A parser is a program which takes a linear sequence of lexical tokens, which is a concrete representation, and produces a data structure, which is an abstract representation. Because there are many different concrete representations of any given abstract representation, the parser effectively quotients or partitions the space of possible concrete representations into equivalence classes each identified by the abstract representation of all the equivalent concrete representations in that class.

The problem is noise: a parser converting a text file into abstract syntax is in fact doing the same thing as an error correcting decoder on a communications channel. We can think of the parser as a decoder, receiving a message on the input, and interpreting it to produce an abstract representation of the semantics of the message. Just as in the case of a hamming code, in which there are many redundant forms of transmission which lead to the same message, the parser translates each of the many different possible concrete representations of the abstract syntax into the same message.

The translation process involves thermodynamic work, because the parser must reduce the information in the machine state: there is always more information in the input textual representation of the source code than there is in the output abstract syntax representation, so the system, in parsing the input, reduces the information of the machine's state, and therefore it must produce entropy in the machine's environment. And any mechanical process which produces entropy is a process which takes time and consumes energy.

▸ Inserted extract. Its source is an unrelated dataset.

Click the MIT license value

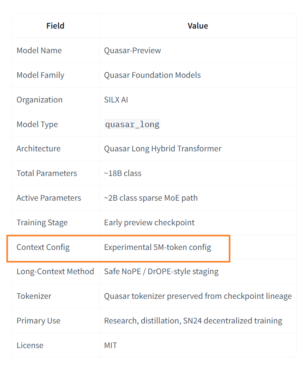coord(110,345)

In the C programming language, for example, the term 'white space' denotes any sequence consisting entirely of space, tab or newline characters. As far as the parser of the C compiler is concerned, all sequences of white space are equivalent. Therefore white space makes the character sequence representation of programs redundant: we can replace any white space sequence of a program file with a different white space sequence, without changing the abstract syntax that program represents. Another source of redundancy in C language source code are the operator precedence and associativity rules which mean that in certain circumstances parentheses may be redundant. So for example any program text contained by well-balanced parentheses can be replaced by the same text with one extra pair of parentheses. The following four files all define the same abstract syntax:
#include <stdio.h>
void main(int argc, char **argv)
 {
   printf ("Hello, World.\n");
 }

#include <stdio.h>
void main(int argc,
          char **argv)
   {printf ("Hello, World.\n");}

#include <stdio.h>
void main(int argc, char **argv)
{printf (("Hello, World.\n"));}

#include <stdio.h>
#define S "Hello, World.\n"
void main(int argc, char **argv) {
   printf (S);
}

Textual representation seems like a good idea, because it offers a  very simple and elegant solution to the problem of concrete representation, which is in some sense the essence of the problem which the idea of an operating system is an attempt to solve.

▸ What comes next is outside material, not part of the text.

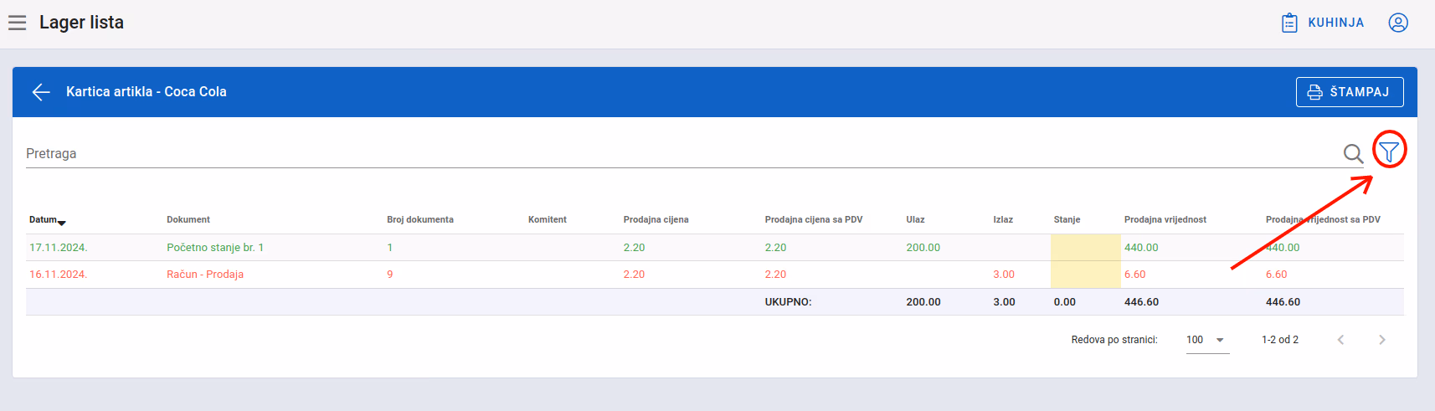Click the Pretraga search field

click(682, 154)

For example, a C compiler may represent the number 365 as a sixteen bit binary integer 0000000101101101. On an Intel i386 system, this number would be stored in two consecutive bytes, with the least significant byte first: 01101101 00000001. But on a Motorola 68000 system, the same number would be stored with the most significant byte first: 00000001 01101101. So, if these systems were to exchange the blocks of memory representing the number 365, over a network connection for example, then each would receive the number 28,032 from the other. If instead, numbers were represented as null-terminated ASCII strings then the number 365 would be represented as four consecutive bytes 00110011 00110110 00110101 00000000 on both systems.

Unix systems have a command line editor, ed, which can be used to edit text files. For example, the following shows the creation of a text file hello, containing just one line, which is the text Hello, world.:

$ ed
a
Hello, world.
.
w hello
14
q

The first line invokes the editor program ed from the shell command prompt '$'. The editor is invoked with an empty text buffer. The second line is the command 'a' to append lines at the current point. The third line is the line to append, and the fourth line, a single full stop, signals the end of the append operation. The next line 'w hello' writes the buffer to the file hello, and outputs 14, which is the number of characters written. Finally the 'q' command terminates the editor and returns the shell command prompt.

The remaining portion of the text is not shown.